I have grown up seeing my mom and her sister talk on the phone for hours on end. Sometimes they would exchange salacious gossip, sometimes it would be a purgatory of sorts with each of them confessing to anxiety, sorrow and dark, twisty things. Most days would be like mine today, an inane account of each of their days complete with details on every meal made.

In my twenties, my future mirrored what I had seen. Whole intact families, little to worry about other than occasional work related woes and perhaps a health complaint or two. Life changing events happened to others. Divorce, widowhood, barrenness, spinsterhood, extra marital affairs were all tidbits to be exchanged, mulled about and left behind because it did not involve anyone in the family. In my forties, I realize that these things happen to us. Our friends pass away. People who mean a great deal to me struggle with single parenthood. Infertility has marked my life and my innermost circle leaving behind scars that will last this lifetime. When I meet friends once in a few years, we sit in the dark, pillows clutched to our chests laying bare problems with our progeny, with our spouses.

I suspect my sixties will bring with it experience I will not care for. I shudder to think of terminal illness and sudden loss of lives. There are other things I fear so much that I cannot print the words out. Yet, a part of me knows that these things do not happen just to others. They will happen in ways that will touch me, will mark me for life. I look at how tenaciously I hold on to relationships, to people and sometimes feel despondency descend on me. I breathe in and out, consciously choosing to relax my grip, to set expectations of reality. To prepare myself for the horrors yet to unfold. Some part of me also believes that letting the words out will nullify those fears and bring them to naught.

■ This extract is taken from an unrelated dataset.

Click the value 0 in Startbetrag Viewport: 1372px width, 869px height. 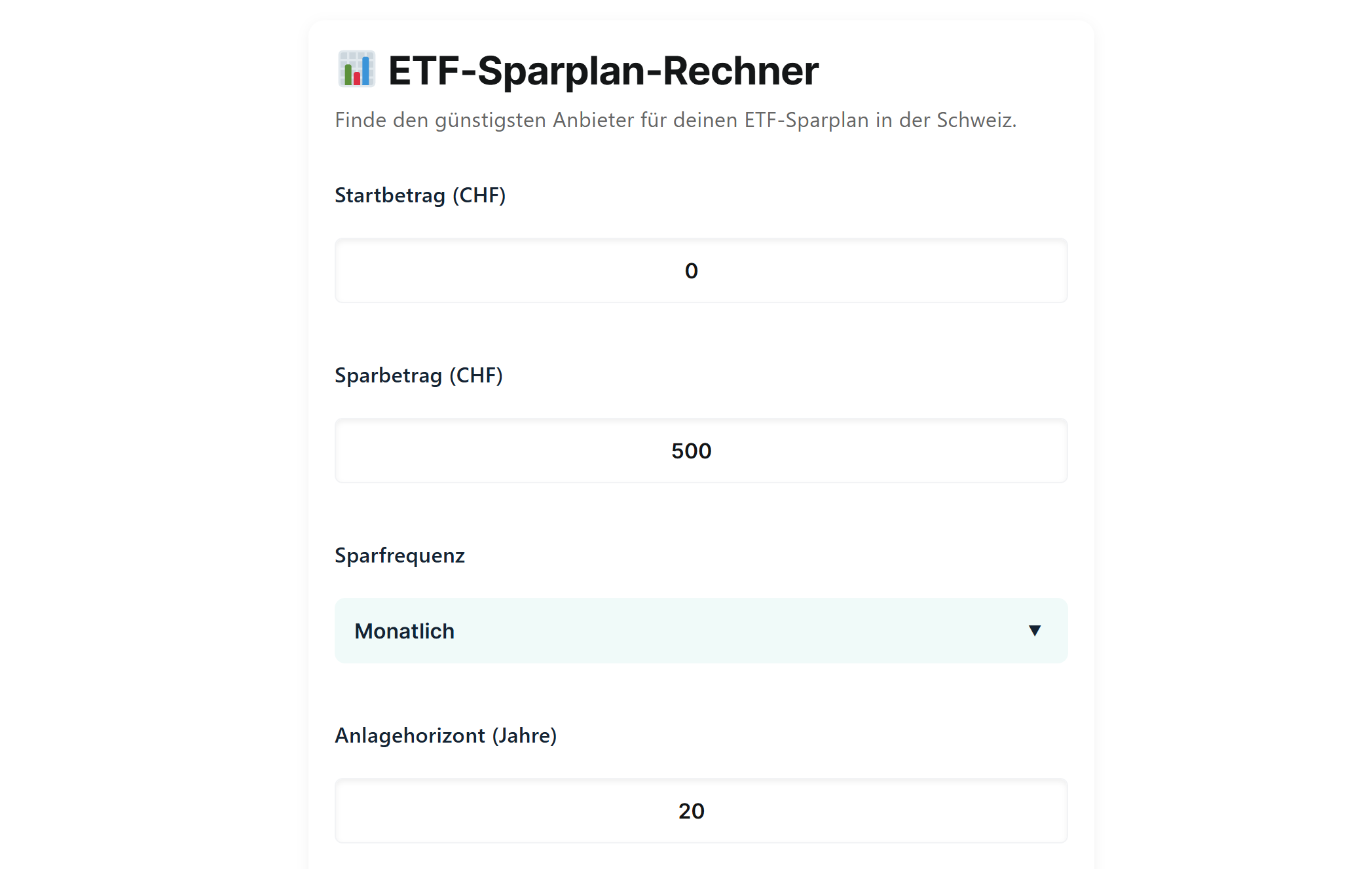[691, 271]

Tell me my friends, do you experience anxiety like I do? What do you do to deal with it?

6 comments

  1. “I look at how tenaciously I hold on to relationships, to people and sometimes feel despondency descend on me.” Wow!! I relate to this soo much. I am in my twenties dealing with/ feeling anxious made me feel guilty. I mean what have I experienced in life to feel it. Wouldn’t I be facing much more in the coming years? Shouldn’t I be much stronger? But I am learning to embrace it because it is what it is. Everytime I feel anxious I acknowledge it and breathe, then I try to reason out. Sometimes it is personal, sometimes it is about another person or about events happening around us. I try to do an activity that helps me lower the intensity of this feeling. I was assuming 30s would help me care about things a lot less than how I do now!!

    • It will. You will care less and fear more because personal experience will make it feel closer than it is. Like you said, breathing is about the one thing that helps me.

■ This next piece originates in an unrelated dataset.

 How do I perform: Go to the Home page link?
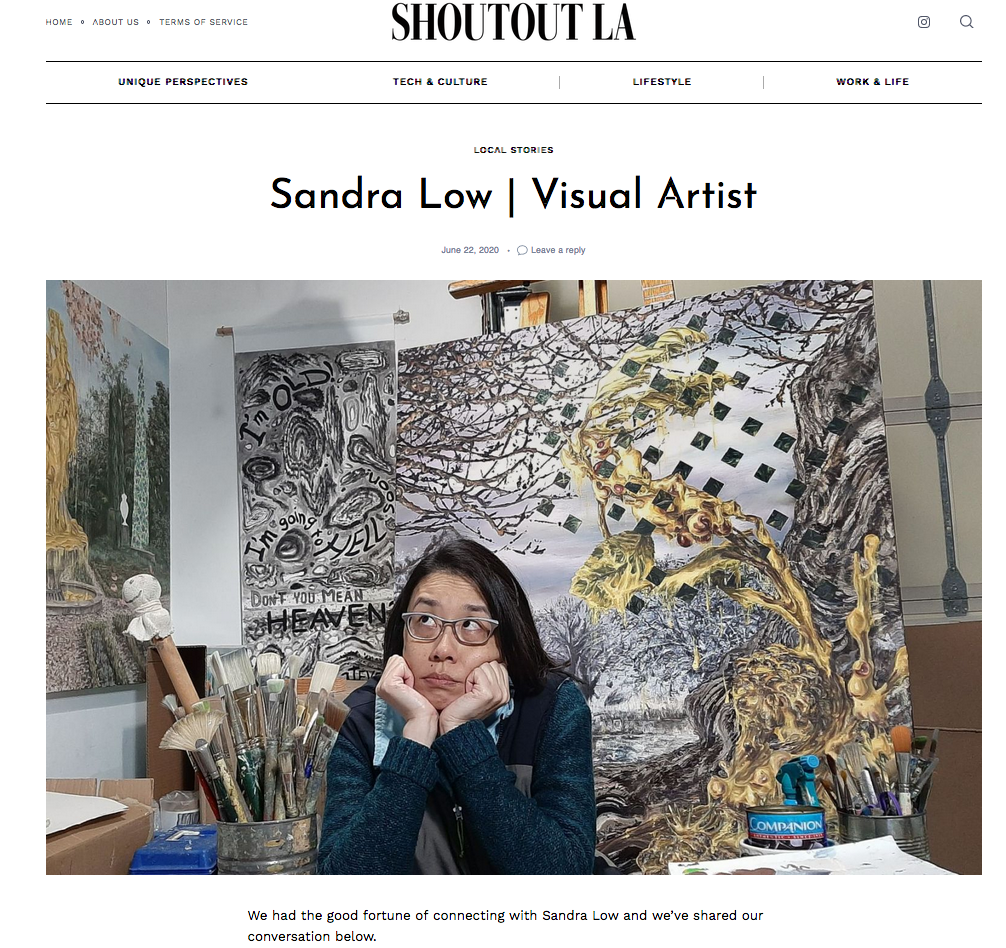coord(59,22)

  2. I am thinking the last sentence was a rhetoric. I think anyone in their forties would undergo exactly all of what you write.
    I try breath meditation and while it helps me in normal times, when the hormones are out of whack during PMS times, nothing seems to help.
    If you find out, let me know.

  3. Laksh – those thoughts do cross my mind – more than what they used to. It’s also that realization that prompts me to be more mindful, and purposeful in my everyday pursuits. And those thoughts humble me, and in some ways prompt me to be kinder, and non-judgmental. I am trying my hands on meditation too.

  4. Its like gobblefunkist said, PMS is main culprit. Personally for me, waking up in the middle of the night but can’t go back to sleep but donot want to get up from bed. I get most fearful thoughts…. Try to take deep breaths and thinking of childhood memories and live in a imaginative world helps me :)(I am weird that way)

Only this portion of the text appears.